Furloughed Workers in the time of COVID-19
What is a furlough?
In the wake of business shutdowns and industry disruptions due to the COVID-19 pandemic, employers are attempting to deal with reduced revenue by reducing expenses. For some employers, this may mean laying off many or all of their employees. But some employers may choose to furlough their employees instead. A furlough puts employees on temporary unpaid hiatus or leave of absence for a, potentially indefinite, but specified period of time. The idea during this pandemic is that eventually, businesses will be able to reopen, and when they do, they will want to have their old employees back.
Can they do that?
Yes, in Texas, workers have very few protections. Most Texas employees are at-will, which means your employer can fire you for any reason—a good reason, a bad reason, or no reason at all—as long as it is not an illegal reason (race, gender, disability, etc.). Unless you have an employment contract that specifies how long you will be employed and for how many hours each week—and these are rare in most employment situations in Texas—your employer can furlough you by partially or completely reducing your hours.
What does it look like?
Furloughs are usually temporary. Sometimes, it comes in the form of reduced hours, which allows the employee to continue working at a reduced schedule while still potentially accruing PTO and vacation time, if offered, and while still potentially receiving other benefits, such as health insurance. Or, the furlough might be a total reduction of hours for a defined period of time, meaning the employee does no work (and receives no pay) for potentially months at a time, with the understanding that the employer will eventually invite the employee to return to work when things return to normal. Whether you are able to maintain your benefits, namely health insurance, during a complete furlough probably depends on your employer and your health insurance plan.
Is my furlough different if I’m hourly or salaried?
Yes, furloughs for hourly (nonexempt) employees are pretty simple: you must be paid your hourly rate for all hours (if any) that you work. However, during the furlough, if you don’t work at all, you are not paid at all.
If you are salaried (exempt), and properly classified, your furlough may be more complicated. You must be paid your full salary for any work week in which you perform work. Thus, it is unlikely your employer will furlough you by reducing your hours in a week; as a result, they are more likely to have you not work at all for weeks at a time. Your employer will likely be very strict with you about doing any work at all—even just checking email or taking a phone call—during furlough periods.
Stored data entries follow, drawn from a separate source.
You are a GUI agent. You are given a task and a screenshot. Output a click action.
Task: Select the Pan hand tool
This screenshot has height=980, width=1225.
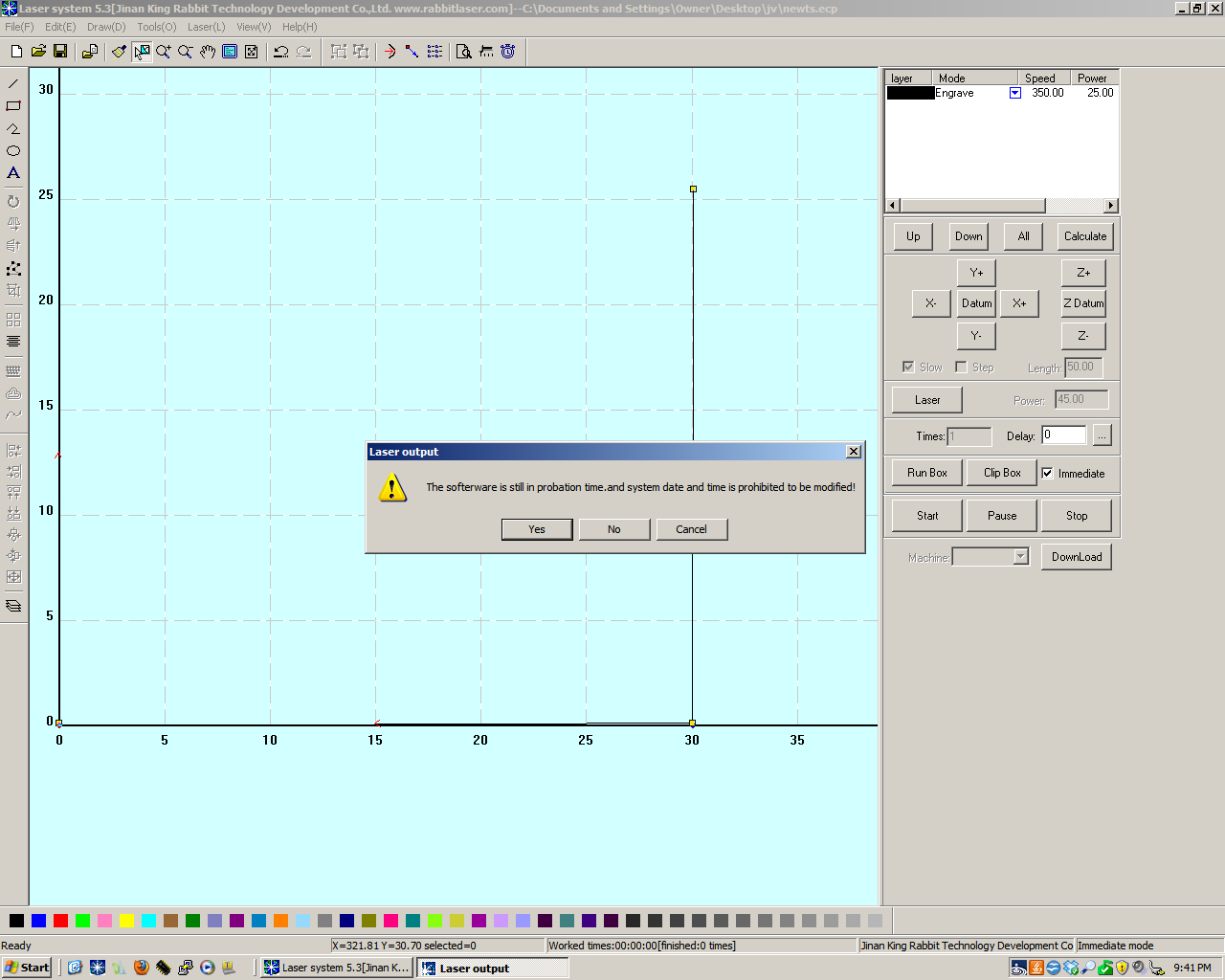(x=208, y=52)
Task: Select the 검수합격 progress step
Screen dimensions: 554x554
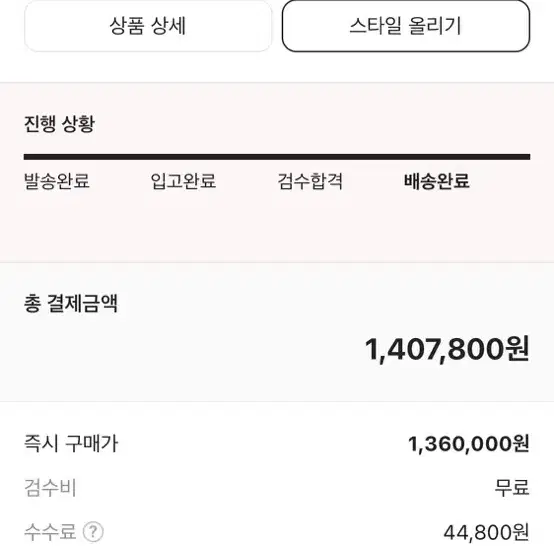Action: click(310, 181)
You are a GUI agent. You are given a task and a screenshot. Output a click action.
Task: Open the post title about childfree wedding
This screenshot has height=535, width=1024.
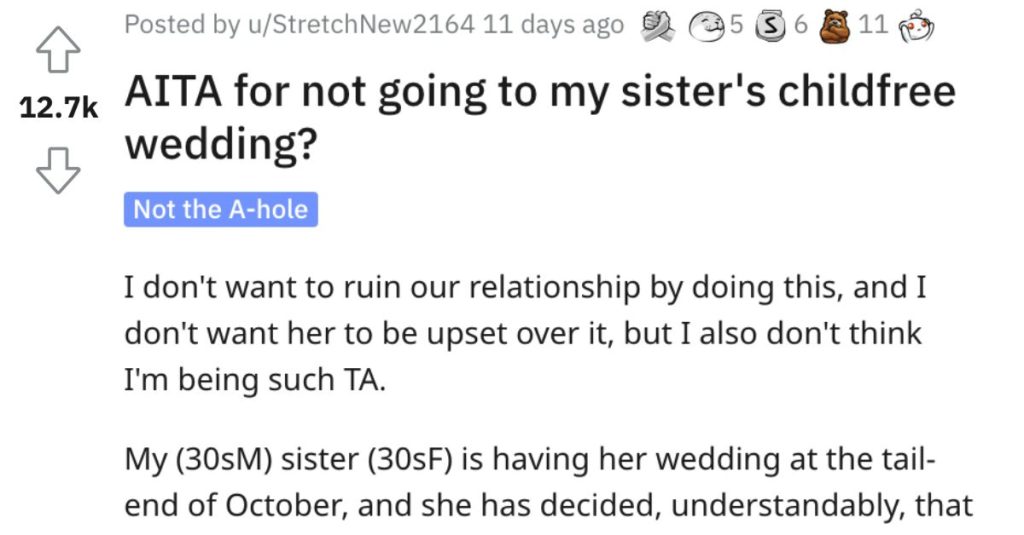pos(540,93)
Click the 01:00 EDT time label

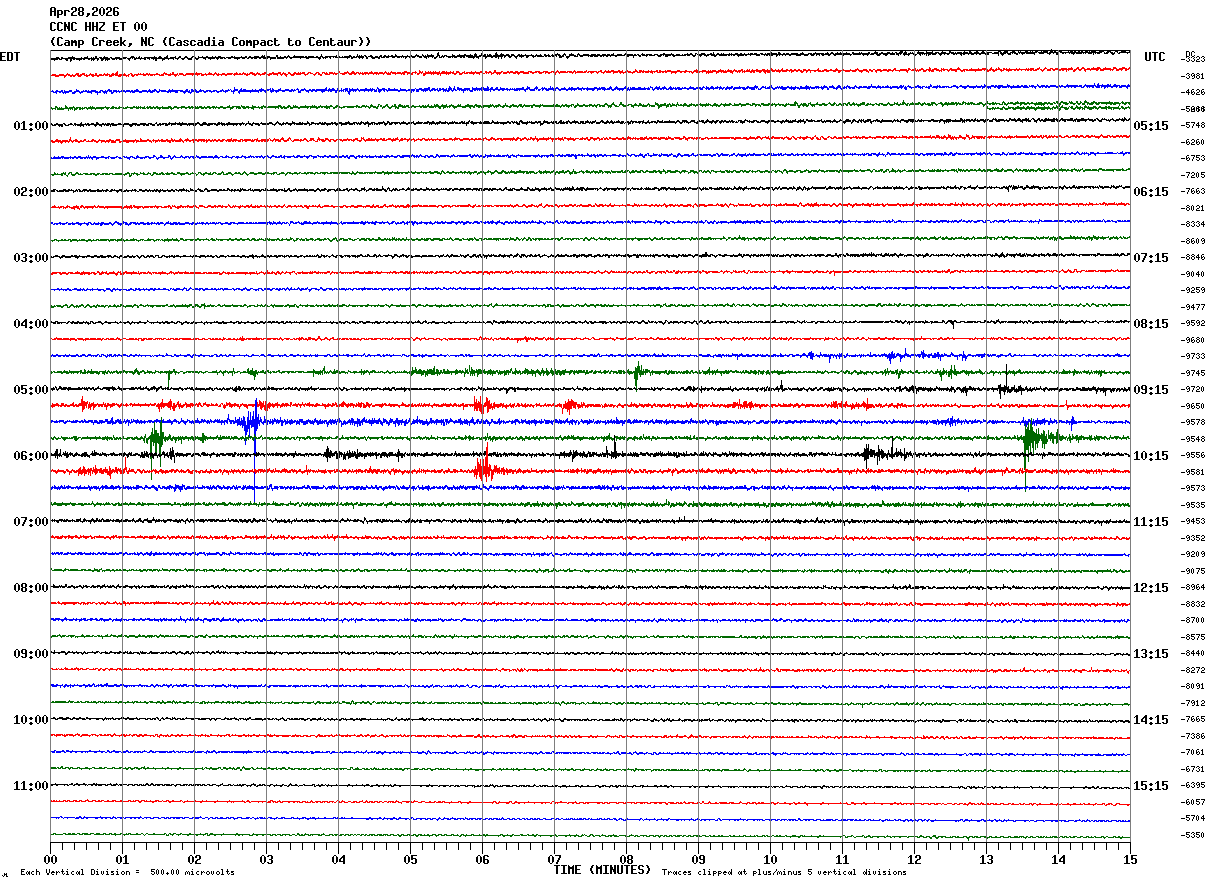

But if your employer has you do any amount of work, you must be paid your full salary for that entire work week.
Why furloughs instead of layoffs?
For the employer, the advantage of a furlough during the pandemic is that the industry disruptions and business shutdowns are expected to be temporary, so most employers would prefer to keep employees on payroll and bring them back once the companies can operate normally again, rather than lay them all off and have to rehire and retrain an entire workforce. This also avoids paying severance or potentially higher unemployment insurance premiums. Also – there may be federal legislation on the way that benefits employers who furlough instead of layoff employees.
For the employee, obviously reduced or completely eliminated hours are not ideal. However, a furlough may be preferable to a layoff because it gives them additional flexibility. If totally furloughed, that is, not working any hours at the current employer, they can look for alternative work in the meantime, with the prospect of their old job waiting for them if nothing else pans out during the furlough. Additionally, employees may qualify for unemployment benefits in the interim, too. And if only partially furloughed, some amount of work and income is probably better than no work or income. However, this potentially comes at the cost of any severance payment the company might have offered in the event of layoffs, though in Texas, severance payments are not required, and might not have been paid regardless.
Should I apply for unemployment benefits?
Yes! Apply for unemployment immediately. There is no downside or penalty to applying for unemployment, other than the time and potential frustration you will spend and incur in completing the application and dealing with a system that is quickly becoming crowded.
If you are furloughed, your hours may have been reduced enough to render you at least partially unemployed and eligible for unemployment benefits. This is almost certainly true if you have been totally furloughed—if your employer has totally suspended your work hours for a period of time. However, even if you are still working a small number of hours, you may still qualify for partial unemployment benefits. Your best bet is to apply, provide all the information you can, and see what benefits you qualify for!
Ideally, your employer provided you with the necessary information to complete your unemployment benefits application. If not, you may need to request some information from the employer. You can apply online at https://twc.texas.gov/jobseekers/unemployment-benefits-services, which includes guides and information on applying.
Should I talk to a lawyer?
It may be helpful to talk to an experienced employment attorney about your legal options and some practical next steps you can take.
* Nothing in this blog post is, should be considered, or should be substituted for legal advice. If you need legal assistance, consult with a lawyer.